Thermodynamics of electroquasistatic systems: The parallel plate capacitor

Abstract The thermodynamics of electroquasistatic systems is considered using the parallel plate capacitor. This simple system facilitates rigorous analysis of the field and is used to derive directly the dielectric chemical potential of dielectric materials which are subject to different constraints. The constraints are imposed on field and geometrical variables and on physical parameters of the contents of the capacitor. Different constraints yield different forms of the dielectric chemical potential depending on the energy exchange between the field and coupled current and mechanical sources. If the constraints impose an increase in the energy that is stored in the field as mass is added to it, then the dielectric chemical potential turns out to be positive. The reverse is also true. In an ideal lossless system, the stored energy can be retrieved electrically and mechanically. It is shown that the dielectric chemical potential of a dielectric which exists in one region of the capacitor can be a function of the properties of this region, as well as those of the rest of the capacitor.
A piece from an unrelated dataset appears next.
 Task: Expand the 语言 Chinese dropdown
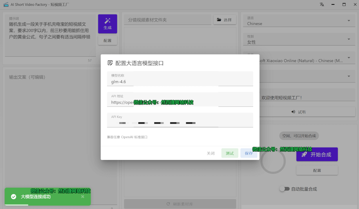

In this sense, isolation of regions in the capacitor, with respect to changes of energy due to addition of mass, may not be physically meaningful. Finally, the effect of the polarization energy stored in a dielectric ionized solution in the context of the electrochemical potential is considered. It is shown that the electrochemical potential consists of terms due to chemical, and primary and secondary field-charge interactions. The well-known electric potential energy density of single charges gives rise to the primary effect, whereas the dielectric energy density stored in a polarized ionic solution is the reason for the secondary effect.